Cursed Bunny(22)
She waits.
“Then she really killed herself …”
She can’t tell whether the thin voice is suppressing a sob or a laugh.
She feels a sharp pain as the brief but intense trust she felt for the thin voice is torn in two. Fear digs into her heart. Carefully, she steps aside a little to the right. The thin voice from her left keeps mumbling as if she isn’t there.
“Life, really, is so unfair. Everyone is born the same way, but some steal husbands, others are sucked dry and spat out like used chewing gum …”
She doesn’t answer.
The thin voice keeps talking. “Isn’t it funny? Two people are in the same car accident, but one lives to tell the tale, the other dies on the spot—”
“You. Who are you?” She cannot suppress the shaking in her voice anymore.
The thin voice casually goes on. “Don’t you think it’s so unfair? Alone when alive, and still alone when dead.”
“Where is this place?” she shrieks. “What’s happened to me?!”
The thin voice on her left gives a thin cackle. “People, you know, they’re so funny. Don’t you think? Just because they’re afraid, they go about trusting in any old voice they hear around them, even when they can’t see for the life of them.”
“What are you?” She is shouting now. “Wh-where is this? Where are you taking me?”
The thin voice continues to cackle. “Following a strange voice around in a strange place, just because it pretends to be kind …”
She cannot stand it anymore. She begins to run.
The voice keeps cackling behind her and mumbling. “She doesn’t even know who she is, or where she’s going …”
She runs. She doesn’t know where she’s going but feels some relief at how the voice seems to be getting farther away, and so she keeps blindly running.
The ground beneath her feet suddenly caves in. She stumbles momentarily. After a bit of flailing she rights herself, and a bright light suddenly fills her vision. Her eyes, so used to the dark, lose all their function in the sudden glare. She freezes in the flood of light.
For a brief second, she sees clearly straight ahead—her own self sitting in a car that’s lost control, barreling toward her, her expression frozen in fear, her hands ineffectually grasping the steering wheel where a third set of five fingers, mockingly casual, are holding the wheel between her two hands.
Then, darkness again.
“—eacher.”
A woman’s voice, thin and frail. She opens her eyes. The voice calls for her again.
“Teacher.”
It’s the voice again. She tries to turn her head to the direction the voice is coming from. Her neck, however, doesn’t move.
“Teacher Lee.”
Before she can speak, a familiar voice answers.
“Yes?”
Hearing her own voice answer the thin voice, she feels like her whole body is convulsing underneath the car. But her body doesn’t move. A slimy mud, or something that is like mud but nothing she can ever know for sure, is making its sticky, stubborn, and ominous way over her ankles to her knees, thighs, stomach, slowly but ceaselessly crawling up the rest of her body.
She can hear conversation from afar.
“Are you there? Who are you? I’m over here!”
“Teacher Lee, are you all right?”
She tries with all of her might. Her right arm is pinned down beneath a wheel. She just about manages to free her left hand. It grips the bumper. Trying to pull herself from underneath the car, she puts all her strength into her left arm.

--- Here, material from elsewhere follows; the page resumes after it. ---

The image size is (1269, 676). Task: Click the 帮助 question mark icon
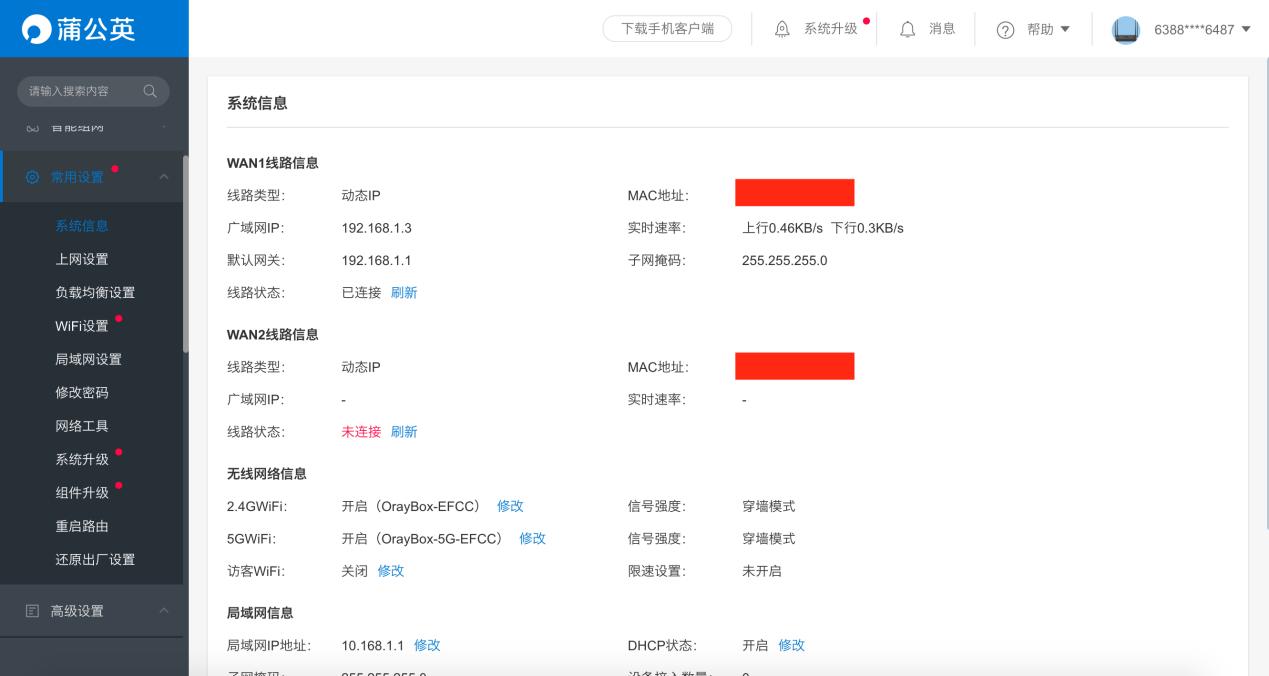tap(1003, 29)
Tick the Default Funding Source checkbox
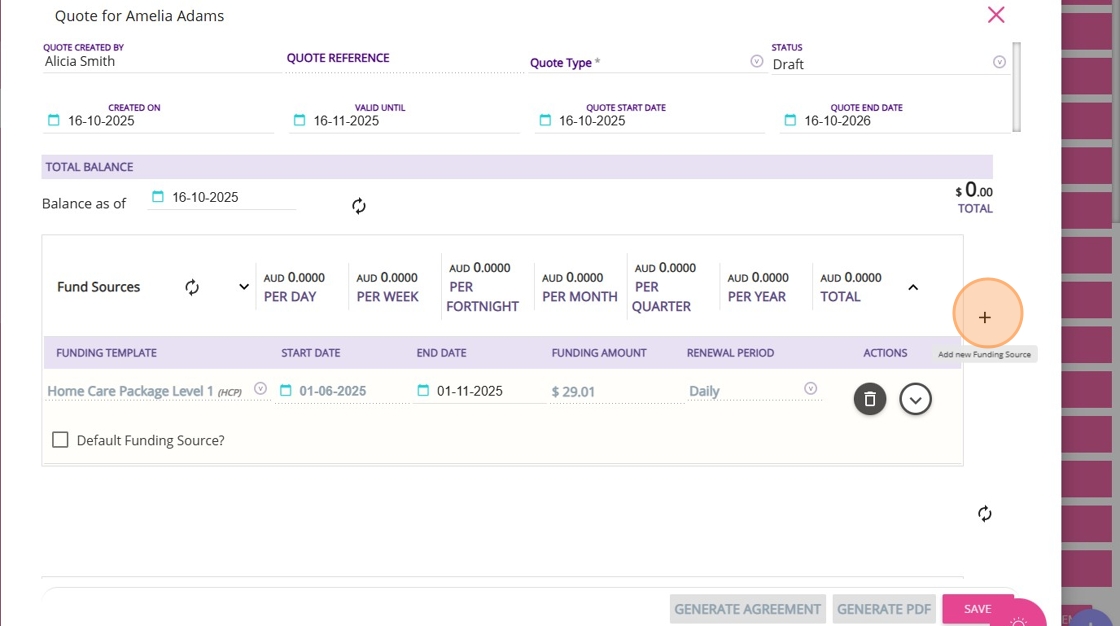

Suddenly, cold fingers touch her left hand. She makes a fist. But it’s too late. The cold fingers have wrested the round, hard, and smooth ring from her hand.
“No …” She tries to shout it. But her voice has crawled down her throat.
The thin voice whispers into her ear, “You’ve been hurt badly, you really shouldn’t move. Tea. Cher. Lee.” It cackles softly as it moves away from her ear.
She feels slight vibrations from the car that covers her.
“Be careful. One step at a time, slowly.”
It’s the thin voice, from a distance.
She opens her mouth. With all her strength, with all the fear and rage and despair pooled in her heart, she screams.
“What’s wrong?” she can hear the voice ask.
“Did you … hear something?”
“Hear what?” the voice asks again.
“Someone … I thought there was someone there …”
She can just about hear heavy footsteps coming down on soft ground. The conversation becomes more and more distant.
The car sinks. She hears the sound of bones breaking somewhere in her body. Strangely enough, the sound makes her realize she no longer feels pain.
All she can feel is the enormous weight of the car as it drags her down into the unknown abyss.
Snare
This is a story I once read long ago.
Once upon a time, a man walking through snow-covered mountain forests came across a fox struggling in a snare. The fox’s fur meant money, and the man, thinking he would kill the fox for her fur, approached the animal with a knife in hand.
The fox then lifted her head and spoke in a human voice, “Please let me go.”